Supplied passage:
[PATCH 2 of 2] match: add a subclass for dirstate normalizing of the matched patterns

Matt Harbison mharbison72 at gmail.com
Mon Apr 13 18:50:39 CDT 2015


On Mon, 13 Apr 2015 13:36:53 -0400, Siddharth Agarwal  
<sid at less-broken.com> wrote:

> On 04/12/2015 04:52 PM, Matt Harbison wrote:
>> # HG changeset patch
>> # User Matt Harbison <matt_harbison at yahoo.com>
>> # Date 1428817161 14400
>> #      Sun Apr 12 01:39:21 2015 -0400
>> # Node ID 6172eed8aa036002775a2ed02df47be5df02acc7
>> # Parent  75835458befcf5ddcef740c1a2ef0d5ce6804928
>> match: add a subclass for dirstate normalizing of the matched patterns
>>
>> This class is only needed on case insensitive filesystems, and only for  
>> wdir
>> context matches.  It allows the user to not match the case of the items  
>> in the
>> filesystem- especially for naming directories, which dirstate doesn't  
>> handle[1].
>> Making dirstate handle mismatched directory cases is too expensive[2].
>>
>> Since dirstate doesn't apply to committed csets, this is only created by
>> overriding basectx.match() in workingctx, and only on icasefs.  The  
>> default
>> arguments have been dropped, because the ctx must be passed to the  
>> matcher in
>> order to function.
>>
>> For operations that can apply to both wdir and some other context, this  
>> ends up
>> normalizing the filename to the case as it exists in the filesystem,  
>> and using
>> that case for the lookup in the other context.  See the diff example in  
>> the
>> test.
>>
>> Previously, given a directory with an inexact case:
>>
>>   - add worked as expected
>>
>>   - diff, forget and status would silently ignore the request
>>
>>   - files would exit with 1
>>
>>   - commit, revert and remove would fail (even when the commands  
>> leading up to
>>     them worked):
>>
>>         $ hg ci -m "AbCDef" capsdir1/capsdir
>>         abort: CapsDir1/CapsDir: no match under directory!

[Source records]
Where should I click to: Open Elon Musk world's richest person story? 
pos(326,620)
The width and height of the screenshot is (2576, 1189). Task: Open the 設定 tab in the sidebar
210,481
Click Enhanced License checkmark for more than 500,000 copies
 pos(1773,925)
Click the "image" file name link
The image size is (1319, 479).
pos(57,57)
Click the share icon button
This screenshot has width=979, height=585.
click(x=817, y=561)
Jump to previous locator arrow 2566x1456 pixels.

Written tasks:
A. List each command that the bullet points in the patch email name when describing the earlier behavior with a directory of inexact case, leaving out the sample command line.
B. Continue the patch email, starting after its last line.

Results for the exercise:
A. add, diff, forget, status, files, commit, revert, remove

B.
>>
>>         $ hg revert -r '.^' capsdir1/capsdir
>>         capsdir1\capsdir: no such file in rev 64dae27060b7
>>
>>         $ hg remove capsdir1/capsdir
>>         not removing capsdir1\capsdir: no tracked files
>>         [1]
>>
>> Globs are normalized, so that the -I and -X don't need to be specified  
>> with a
>> case match.  Without that, the second last remove (with -X) removes the  
>> files,
>> leaving nothing for the last remove.  However, specifying the files as
>> 'glob:**.Txt' does not work.  Perhaps this requires 're.IGNORECASE'?
>>
>> There are only a handful of places that create matchers directly,  
>> instead of
>> being routed through the context.match() method.  Some may benefit from  
>> changing
>> over to using ctx.match() as a factory function:
>>
>>   revset.checkstatus()
>>   revset.contains()
>>   revset.filelog()
>>   revset._matchfiles()
>>   localrepository._loadfilter()
>>   ignore.ignore()
>>   fileset.subrepo()
>>   filemerge._picktool()
>>   overrides.addlargefiles()
>>   lfcommands.lfconvert()
>>   kwtemplate.__init__()
>>   eolfile.__init__()
>>   eolfile.checkrev()
>>   acl.buildmatch()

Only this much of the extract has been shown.